Come può fallire una promessa ancor prima dell’utilizzo dello strumento acquistato per realizzarla? E come può sparire il fascino seduttivo delle merci ancor prima di utilizzarle (o anche soltanto dopo aver aperto il prodotto la prima volta)? Stabilire il valore commerciale delle merci è necessario per attivare un’ipotesi di scambio. Ma l’estetica dei beni di consumo produce un desiderio che spesso non ha nulla a che vedere con l’utilizzo reale degli stessi beni. Questo fenomeno evidenzia quindi un gap tra la funzione reale di un oggetto e la sua funzione idealizzata al momento dell’acquisto. La funzione reale infatti è spesso un’esca: l’utilità di un prodotto risiede nella sua promessa estetica che si conclude al momento dell’acquisto
Nel progetto di Pierre Bismuth gli oggetti non sono soltanto delle merci. Il consumatore ha richiesto loro di soddisfare una promessa che non sono stati in grado di mantenere: la promessa della felicità. Come sappiamo da Stendahl, e successivamente da Benjamin e Adorno, è proprio questa promessa (di felicità) che definisce l’opera d’arte.

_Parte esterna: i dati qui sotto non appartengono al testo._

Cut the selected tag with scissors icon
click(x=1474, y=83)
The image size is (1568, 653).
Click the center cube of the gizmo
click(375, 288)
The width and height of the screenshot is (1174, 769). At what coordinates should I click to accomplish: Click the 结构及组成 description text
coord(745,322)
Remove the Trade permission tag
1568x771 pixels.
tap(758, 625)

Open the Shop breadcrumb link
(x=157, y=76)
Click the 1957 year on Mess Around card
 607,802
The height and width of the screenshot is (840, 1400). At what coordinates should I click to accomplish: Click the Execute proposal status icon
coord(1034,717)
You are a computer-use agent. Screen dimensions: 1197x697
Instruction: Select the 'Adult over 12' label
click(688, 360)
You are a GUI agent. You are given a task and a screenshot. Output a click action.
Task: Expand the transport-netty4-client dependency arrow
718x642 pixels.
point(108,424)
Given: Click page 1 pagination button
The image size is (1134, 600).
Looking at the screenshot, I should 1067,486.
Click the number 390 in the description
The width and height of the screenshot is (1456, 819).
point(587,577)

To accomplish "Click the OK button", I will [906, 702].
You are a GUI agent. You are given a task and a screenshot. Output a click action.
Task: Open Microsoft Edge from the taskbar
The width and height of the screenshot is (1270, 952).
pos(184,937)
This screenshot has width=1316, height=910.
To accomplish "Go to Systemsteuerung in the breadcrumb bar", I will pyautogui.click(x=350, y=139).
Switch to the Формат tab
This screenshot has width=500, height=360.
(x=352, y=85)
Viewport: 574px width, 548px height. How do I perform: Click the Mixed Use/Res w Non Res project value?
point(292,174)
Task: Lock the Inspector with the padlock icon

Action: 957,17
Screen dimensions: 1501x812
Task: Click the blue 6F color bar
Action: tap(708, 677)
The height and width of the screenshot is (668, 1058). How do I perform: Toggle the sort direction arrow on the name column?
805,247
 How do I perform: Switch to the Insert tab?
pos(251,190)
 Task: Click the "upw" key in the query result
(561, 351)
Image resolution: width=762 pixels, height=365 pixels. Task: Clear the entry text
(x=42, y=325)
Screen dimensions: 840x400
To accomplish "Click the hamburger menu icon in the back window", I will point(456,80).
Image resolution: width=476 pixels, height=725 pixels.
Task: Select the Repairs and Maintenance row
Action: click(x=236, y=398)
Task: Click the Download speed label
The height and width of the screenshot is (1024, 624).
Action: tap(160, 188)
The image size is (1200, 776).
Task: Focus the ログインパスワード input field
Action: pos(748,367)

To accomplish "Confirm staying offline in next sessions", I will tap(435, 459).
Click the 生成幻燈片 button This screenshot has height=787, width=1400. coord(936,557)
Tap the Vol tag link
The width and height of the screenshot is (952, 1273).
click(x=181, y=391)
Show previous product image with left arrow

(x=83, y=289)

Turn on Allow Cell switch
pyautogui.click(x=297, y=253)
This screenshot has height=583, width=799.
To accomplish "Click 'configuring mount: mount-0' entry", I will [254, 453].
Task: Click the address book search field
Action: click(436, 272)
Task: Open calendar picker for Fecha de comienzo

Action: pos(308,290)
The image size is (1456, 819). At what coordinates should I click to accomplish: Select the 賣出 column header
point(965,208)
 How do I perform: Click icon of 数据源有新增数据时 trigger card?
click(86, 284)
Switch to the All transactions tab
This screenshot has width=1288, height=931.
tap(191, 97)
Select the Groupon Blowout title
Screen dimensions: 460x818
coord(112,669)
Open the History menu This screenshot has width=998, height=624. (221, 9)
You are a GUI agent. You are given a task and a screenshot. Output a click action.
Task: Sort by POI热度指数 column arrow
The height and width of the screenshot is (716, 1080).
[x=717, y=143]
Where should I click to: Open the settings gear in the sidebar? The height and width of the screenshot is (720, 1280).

Definizione all’interno della quale è compresa anche l’inutilità dell’opera stessa. Il suo essere inutilizzabile. O, perlomeno, con nessun altro scopo se non quello di rappresentare questa tensione verso una speranza (una promessa) contenuta nell’intenzione iniziale di possesso.
Contrariamente a quanto accade nei readymade, in quest’installazione di Bismuth non avviene una trasformazione della merce in opera d’arte attraverso il semplice travaso da un contesto ad un altro. L’oggetto acquista il potenziale di opera d’arte ancor prima che l’artista lo collochi all’interno dello spazio espositivo: attraverso la testimonianza di una promessa tradita. Questi beni di consumo hanno già perso la loro possibilità di utilizzo come merci: la loro apparenza (estetica) ha fallito e il loro utilizzo è stato così rifiutato. Paradossalmente è soltanto attraverso questo processo di trasformazione in arte, che possono di nuovo riconquistare il loro valore di merci, acquisendo così un nuovo valore d’utilizzo (inutilizzabile).